Le collectif Calvin & Hobbes accueille Barkas, une vieille connaissance, pour une série de chroniques.
Mon surnom est Barkas, depuis plus de trente ans. Au goût immodéré pour les Golf Gti, je préférais les banquettes défoncées de mon minibus Barkas, une de ces camionnettes déjà démodées avant d’être vendues. J’aimais ses lignes improbables, d’un style est-teuton.
C’était un importateur de la région bruxelloise qui en faisait la promotion, en vantant ses mérites de solidité et de fiabilité, la Lada de la camionnette. J’aimais vraiment bien cet engin. Il ne m’emmenait pas loin, au café, ou alors autour du lac de Genval pour pétarader. Parader aurait été incongru avec cet engin. Etonnamment, les filles l’adoraient, enfin certaines, les plus baba-cools. Les autres préféraient la bonne tenue de toutes les Gti de l’époque.
Il n’empêche, quand on partait aux barrages de l’Eau d’Heure, bien à temps, pour profiter du voyage et de la vitesse limitée, il avait son petit succès, mon minibus. Et encore plus la nuit, parce que les tentes percées ou les Golf, ce n’est guère confortable pour dormir. Il a fini par être plus connu que moi, peut-être à cause de ses dessins fleuris, et je n’étais plus que son serviteur, le chauffeur de Barkas.
La bête a depuis rendu l’âme, mais le surnom est resté. Je ne m’en plains pas.
On courait à l’époque après les vestes, les vessies avais-je commencé à écrire, Millet. On ne roulait plus en vélo, ni même sur des mobylettes Amigo ou Camino, mais sur des « enduros » Aprilia qui coutaient la peau des fesses. Les marques s’implantaient bien et la « crise » ne les empêchait pas de progresser. T’avais pas les trois bandes d’Adidas, t’étais ringard. Je l’ai été souvent.
On écoutait Machiavel ou Yes. Certains avaient le pognon pour acheter des Lp’s. Les autres les piquaient, ou plus sagement les empruntaient pour les copier sur cassettes ferrugineuses (sic). J’écumais le discobus à la recherche de Led Zep ou de Manfred Mann's Earth Band. Fallait que je ruse avec mon père qui m’avait confisqué mon Deck cassettes.
La société de consommation était bien là, bien ancrée.
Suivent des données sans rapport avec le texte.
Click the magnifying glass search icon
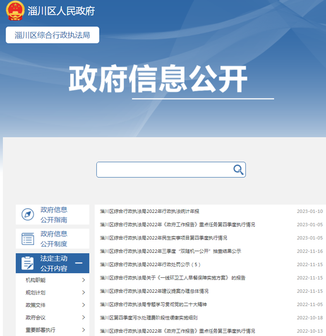The height and width of the screenshot is (336, 326). point(238,170)
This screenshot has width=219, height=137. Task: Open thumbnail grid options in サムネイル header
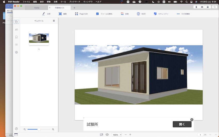click(54, 21)
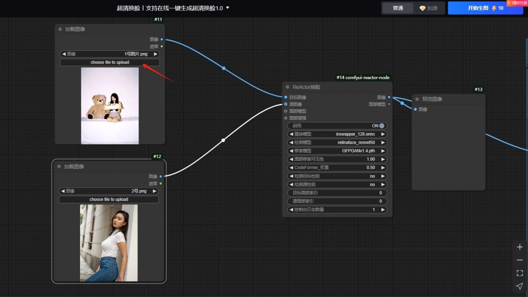Screen dimensions: 528x297
Task: Select the 普通 speed mode
Action: coord(398,8)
Elle n’était plus comme dans les années cinquante, soixante, celle qui offrait une « meilleure qualité de vie », mais celle à laquelle il fallait se soumettre pour ne pas être abandonné au bord de la route.
Il y avait bien des voix (ou des voies dissidentes) dans des maisons de jeune ou la création en ’76 des Amis de la Terre. Les accidents pétroliers de l'Amoco Cadiz en 1978 ou nucléaires Three Mile Island en 1979 ou plus tard, l'installation de missiles américains en Europe ont fait réagir. La plus grande manifestation jamais organisée en Belgique a eu lieu le 23 octobre 1985 pour lutter contre la présence de missiles nucléaires américains. Elle avait rassemblé plus de 400 000 personnes. J’y étais.
Mais peu à peu, la capacité d’indignation s’est éteinte. De moins en moins de gens dans les rues pour protester, ou pour alors, pour des situations révoltantes, comme la marche blanche de 1996, il y a presque vingt ans déjà, mais de plus en plus de gens dans les magasins ou sur le web pour acheter.
L’équité sociale, une société plus égalitaire ou simplement plus respectueuse, des principes environnementaux, des réflexions pour l’avenir qui ne soient pas de perpétuelles resucées ne font plus réellement partie de nos envies, de nos désirs. Et le politique n’y met pas du sien non plus, lui dont les seules mots sont croissance ou réforme sans fondement. Le seul rêve que beaucoup proposent est de nous rendre du pouvoir d’achat. Aucunement pour améliorer notre bien-être, mais seulement pour que nous consommions et fassions tourner la machine qui doit se perpétuer.
Le pouvoir d’achat est certainement le concept le plus vide, le plus con et le plus destructeur qui soit.